Preparation and in vitro evaluation of topical formulations based on polystyrene-poly-2-hydroxyl methacrylate nanoparticles.

The skin disposition of topically applied nanoparticles with varying degrees of hydrophobicity, composed of different proportions of polystyrene (PS) and poly-(2-hydroxyethyl methacrylate) (HEMA), and of an associated, model "active" (Nile Red), was investigated. PS-HEMA copolymer nanoparticles were fluorescently labeled, via the covalent incorporation of a small quantity of fluorescein methacrylate, and characterized by dynamic light scattering, transmission electron microscopy and NMR. The fluorophore, Nile Red, was dispersed into the nanoparticles and its loading was determined by ultracentrifugation. Skin uptake was assessed in vitro following a 6 h application of the nanoparticle formulation, via stratum corneum (SC) tape-stripping and confocal microscopy. Nanoparticle diameters were below 100 nm. Progressive introduction of HEMA decreased particle hydrophobicity and reduced Nile Red loading. Uptake of Nile Red into the skin, as assessed both by the amounts extracted from the SC and by confocal microscopy, decreased as the percentage HEMA increased.

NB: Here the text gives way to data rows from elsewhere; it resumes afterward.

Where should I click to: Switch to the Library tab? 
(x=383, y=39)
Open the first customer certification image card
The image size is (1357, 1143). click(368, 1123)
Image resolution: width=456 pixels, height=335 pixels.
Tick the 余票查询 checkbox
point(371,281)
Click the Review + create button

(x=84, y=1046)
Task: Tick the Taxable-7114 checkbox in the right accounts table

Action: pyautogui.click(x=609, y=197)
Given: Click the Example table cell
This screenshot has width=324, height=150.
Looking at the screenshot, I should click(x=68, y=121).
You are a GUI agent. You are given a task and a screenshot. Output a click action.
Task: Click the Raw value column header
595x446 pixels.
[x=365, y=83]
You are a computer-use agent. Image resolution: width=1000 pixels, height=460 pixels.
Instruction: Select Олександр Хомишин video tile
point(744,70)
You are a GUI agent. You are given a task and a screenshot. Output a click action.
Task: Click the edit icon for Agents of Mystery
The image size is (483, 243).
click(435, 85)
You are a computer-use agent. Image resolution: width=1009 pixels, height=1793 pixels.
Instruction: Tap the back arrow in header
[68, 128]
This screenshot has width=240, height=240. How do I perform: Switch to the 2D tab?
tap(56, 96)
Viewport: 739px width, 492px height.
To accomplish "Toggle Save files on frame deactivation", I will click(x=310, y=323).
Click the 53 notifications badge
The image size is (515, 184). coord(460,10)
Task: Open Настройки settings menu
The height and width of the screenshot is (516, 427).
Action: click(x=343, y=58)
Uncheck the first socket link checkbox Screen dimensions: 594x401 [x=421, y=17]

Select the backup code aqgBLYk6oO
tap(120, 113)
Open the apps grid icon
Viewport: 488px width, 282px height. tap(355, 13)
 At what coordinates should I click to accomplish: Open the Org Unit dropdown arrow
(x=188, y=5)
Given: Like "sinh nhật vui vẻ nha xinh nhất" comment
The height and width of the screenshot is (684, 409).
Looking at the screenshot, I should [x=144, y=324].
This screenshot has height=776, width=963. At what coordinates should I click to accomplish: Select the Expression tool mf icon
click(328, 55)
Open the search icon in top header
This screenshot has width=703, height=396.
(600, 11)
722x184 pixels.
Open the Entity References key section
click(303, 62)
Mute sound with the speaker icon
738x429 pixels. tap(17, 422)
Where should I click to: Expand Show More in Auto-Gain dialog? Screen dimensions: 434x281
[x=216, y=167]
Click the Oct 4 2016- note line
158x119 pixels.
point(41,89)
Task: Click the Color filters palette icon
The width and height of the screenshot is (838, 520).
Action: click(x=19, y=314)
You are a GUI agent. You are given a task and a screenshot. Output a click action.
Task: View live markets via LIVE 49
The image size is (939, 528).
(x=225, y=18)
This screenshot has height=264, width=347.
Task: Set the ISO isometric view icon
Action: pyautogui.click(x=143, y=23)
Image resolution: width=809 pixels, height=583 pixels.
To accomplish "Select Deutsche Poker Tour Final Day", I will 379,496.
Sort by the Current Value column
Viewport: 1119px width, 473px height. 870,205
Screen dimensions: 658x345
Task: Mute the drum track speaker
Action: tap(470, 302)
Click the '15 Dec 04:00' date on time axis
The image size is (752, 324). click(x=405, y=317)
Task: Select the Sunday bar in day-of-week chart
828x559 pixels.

Confocal microscopy confirmed that nanoparticles could not move beyond the superficial SC, but did show affinity for hair follicle openings. In conclusion, the loading of a lipophilic "active" into nanoparticles, and its subsequent release when these formulations are applied topically, are sensitive to the composition and relative hydrophobicity of the carrier.